▼
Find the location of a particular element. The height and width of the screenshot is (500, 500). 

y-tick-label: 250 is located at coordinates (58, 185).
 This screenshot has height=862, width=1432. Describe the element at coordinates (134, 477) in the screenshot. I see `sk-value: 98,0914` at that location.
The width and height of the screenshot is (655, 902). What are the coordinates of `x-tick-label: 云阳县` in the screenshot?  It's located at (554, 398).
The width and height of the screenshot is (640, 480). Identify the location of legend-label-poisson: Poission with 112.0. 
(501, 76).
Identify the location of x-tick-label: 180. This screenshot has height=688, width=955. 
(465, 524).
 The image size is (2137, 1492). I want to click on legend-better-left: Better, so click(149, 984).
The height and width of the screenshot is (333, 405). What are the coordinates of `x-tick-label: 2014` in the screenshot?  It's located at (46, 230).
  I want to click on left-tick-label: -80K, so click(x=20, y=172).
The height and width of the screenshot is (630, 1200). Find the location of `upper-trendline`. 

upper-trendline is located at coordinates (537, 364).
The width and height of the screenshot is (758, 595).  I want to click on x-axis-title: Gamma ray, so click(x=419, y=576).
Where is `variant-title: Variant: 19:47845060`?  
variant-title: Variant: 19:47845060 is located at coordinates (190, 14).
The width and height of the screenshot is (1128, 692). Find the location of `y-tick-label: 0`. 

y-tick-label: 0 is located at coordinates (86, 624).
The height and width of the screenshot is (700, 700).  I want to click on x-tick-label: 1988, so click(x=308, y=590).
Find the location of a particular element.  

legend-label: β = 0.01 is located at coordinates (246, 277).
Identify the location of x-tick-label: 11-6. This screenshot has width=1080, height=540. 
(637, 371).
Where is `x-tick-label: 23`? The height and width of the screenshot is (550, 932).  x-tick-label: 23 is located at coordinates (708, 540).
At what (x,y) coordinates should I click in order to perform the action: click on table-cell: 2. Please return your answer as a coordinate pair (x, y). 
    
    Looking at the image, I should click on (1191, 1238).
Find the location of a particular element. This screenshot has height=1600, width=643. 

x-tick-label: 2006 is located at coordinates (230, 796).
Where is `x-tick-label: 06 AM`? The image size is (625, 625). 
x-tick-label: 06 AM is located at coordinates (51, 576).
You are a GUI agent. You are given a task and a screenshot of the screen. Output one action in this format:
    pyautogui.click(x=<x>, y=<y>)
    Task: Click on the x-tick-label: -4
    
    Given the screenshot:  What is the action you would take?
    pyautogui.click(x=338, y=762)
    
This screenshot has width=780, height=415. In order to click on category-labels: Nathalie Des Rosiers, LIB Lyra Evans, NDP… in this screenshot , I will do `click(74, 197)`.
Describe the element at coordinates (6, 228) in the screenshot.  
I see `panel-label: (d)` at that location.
▲
◆ **WORK TO BE COMPLETED**: Please revise the records above, changing "Find the location of" to "Locate" throughout and leaving every other part of the records as it is.

◆ **ANSWER FOR THIS EXERCISE**:
Locate a particular element. The height and width of the screenshot is (500, 500). 

y-tick-label: 250 is located at coordinates (58, 185).
 This screenshot has height=862, width=1432. Describe the element at coordinates (134, 477) in the screenshot. I see `sk-value: 98,0914` at that location.
The width and height of the screenshot is (655, 902). What are the coordinates of `x-tick-label: 云阳县` in the screenshot?  It's located at (554, 398).
The width and height of the screenshot is (640, 480). Identify the location of legend-label-poisson: Poission with 112.0. 
(501, 76).
Identify the location of x-tick-label: 180. This screenshot has height=688, width=955. 
(465, 524).
 The image size is (2137, 1492). I want to click on legend-better-left: Better, so click(149, 984).
The height and width of the screenshot is (333, 405). What are the coordinates of `x-tick-label: 2014` in the screenshot?  It's located at (46, 230).
  I want to click on left-tick-label: -80K, so click(x=20, y=172).
The height and width of the screenshot is (630, 1200). Locate `upper-trendline`. 

upper-trendline is located at coordinates (537, 364).
The width and height of the screenshot is (758, 595).  I want to click on x-axis-title: Gamma ray, so click(x=419, y=576).
Where is `variant-title: Variant: 19:47845060`?  
variant-title: Variant: 19:47845060 is located at coordinates (190, 14).
The width and height of the screenshot is (1128, 692). Locate `y-tick-label: 0`. 

y-tick-label: 0 is located at coordinates (86, 624).
The height and width of the screenshot is (700, 700).  I want to click on x-tick-label: 1988, so click(x=308, y=590).
Locate a particular element.  

legend-label: β = 0.01 is located at coordinates (246, 277).
Identify the location of x-tick-label: 11-6. This screenshot has width=1080, height=540. 
(637, 371).
Where is `x-tick-label: 23`? The height and width of the screenshot is (550, 932).  x-tick-label: 23 is located at coordinates (708, 540).
At what (x,y) coordinates should I click in order to perform the action: click on table-cell: 2. Please return your answer as a coordinate pair (x, y). 
    
    Looking at the image, I should click on (1191, 1238).
Locate a particular element. This screenshot has height=1600, width=643. 

x-tick-label: 2006 is located at coordinates (230, 796).
Where is `x-tick-label: 06 AM`? The image size is (625, 625). 
x-tick-label: 06 AM is located at coordinates (51, 576).
You are a GUI agent. You are given a task and a screenshot of the screen. Output one action in this format:
    pyautogui.click(x=<x>, y=<y>)
    Task: Click on the x-tick-label: -4
    
    Given the screenshot:  What is the action you would take?
    pyautogui.click(x=338, y=762)
    
This screenshot has width=780, height=415. In order to click on category-labels: Nathalie Des Rosiers, LIB Lyra Evans, NDP… in this screenshot , I will do `click(74, 197)`.
Describe the element at coordinates (6, 228) in the screenshot.  
I see `panel-label: (d)` at that location.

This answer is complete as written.